A block of data
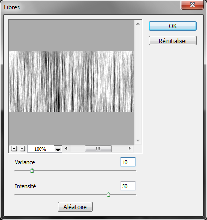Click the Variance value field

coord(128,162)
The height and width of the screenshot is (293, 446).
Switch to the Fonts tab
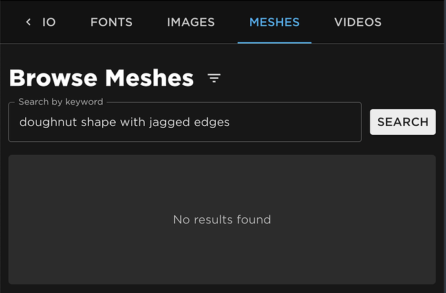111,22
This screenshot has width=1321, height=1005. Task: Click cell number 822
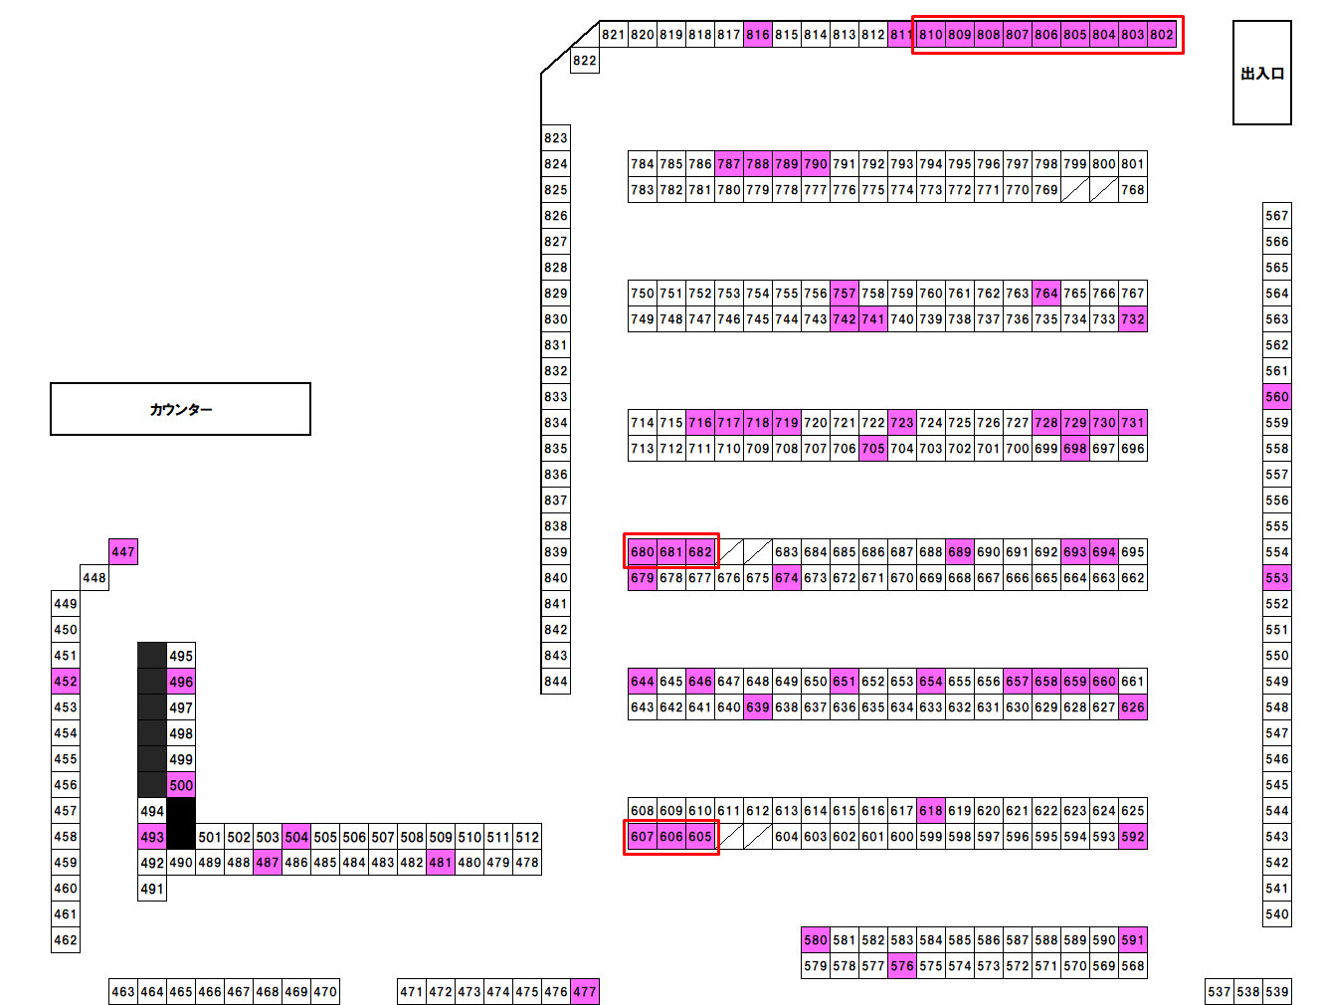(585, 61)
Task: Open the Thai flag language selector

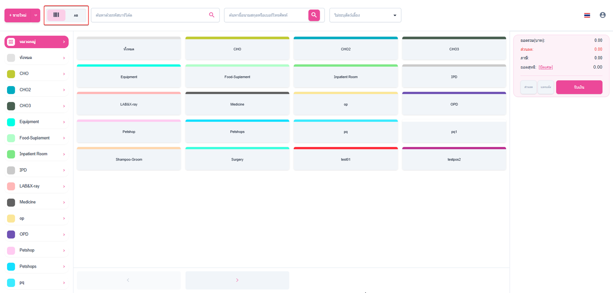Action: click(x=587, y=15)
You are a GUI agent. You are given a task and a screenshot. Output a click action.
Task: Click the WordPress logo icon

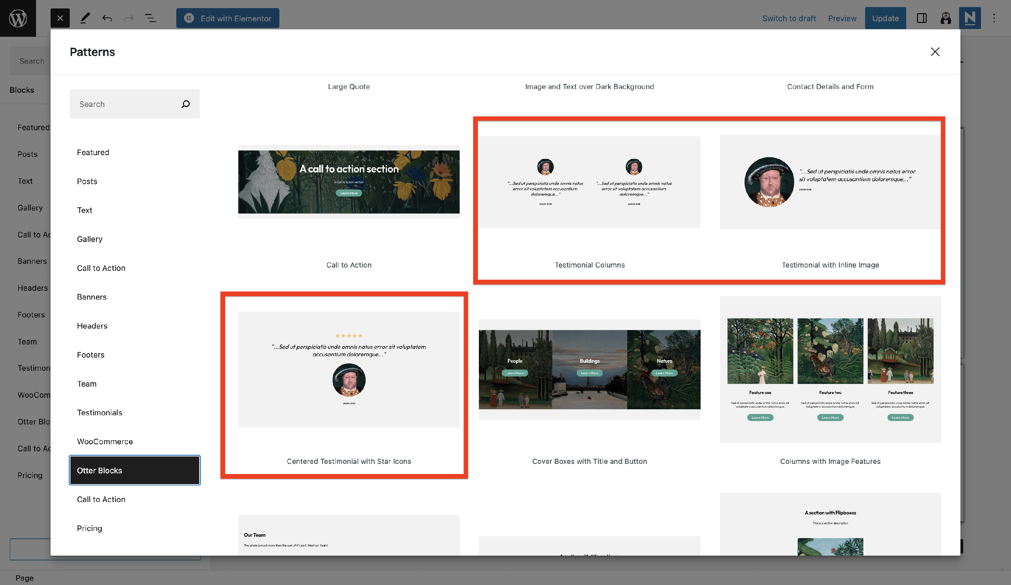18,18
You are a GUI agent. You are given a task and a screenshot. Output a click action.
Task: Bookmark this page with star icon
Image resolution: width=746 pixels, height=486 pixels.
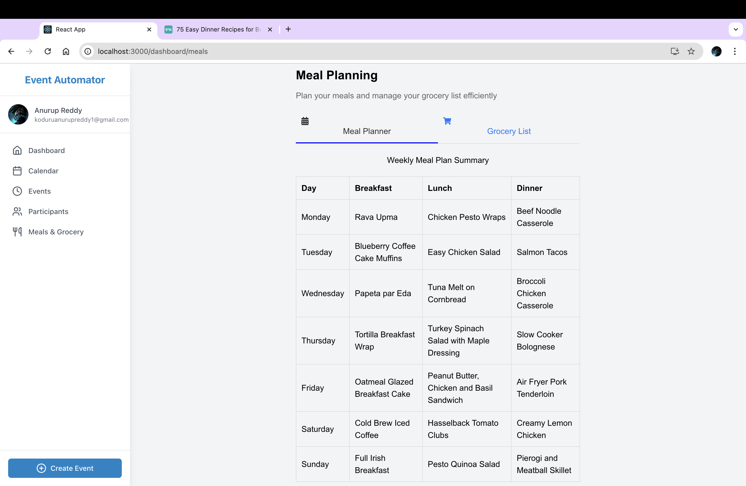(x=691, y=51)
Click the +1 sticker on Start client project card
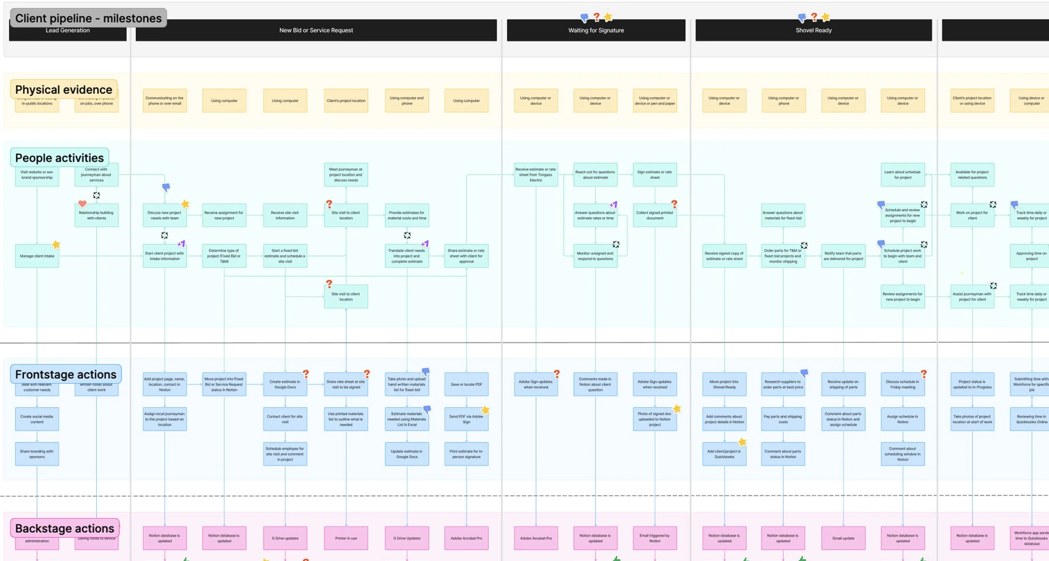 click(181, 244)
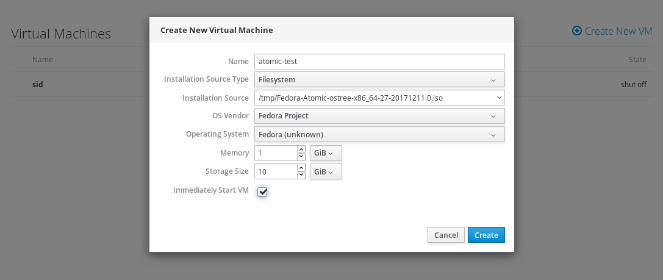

> [SHORT TASK] Count the lines in the rows above that contain the string "screenshot". Reply with the number alone.

> [ANSWER TO THIS TASK] 4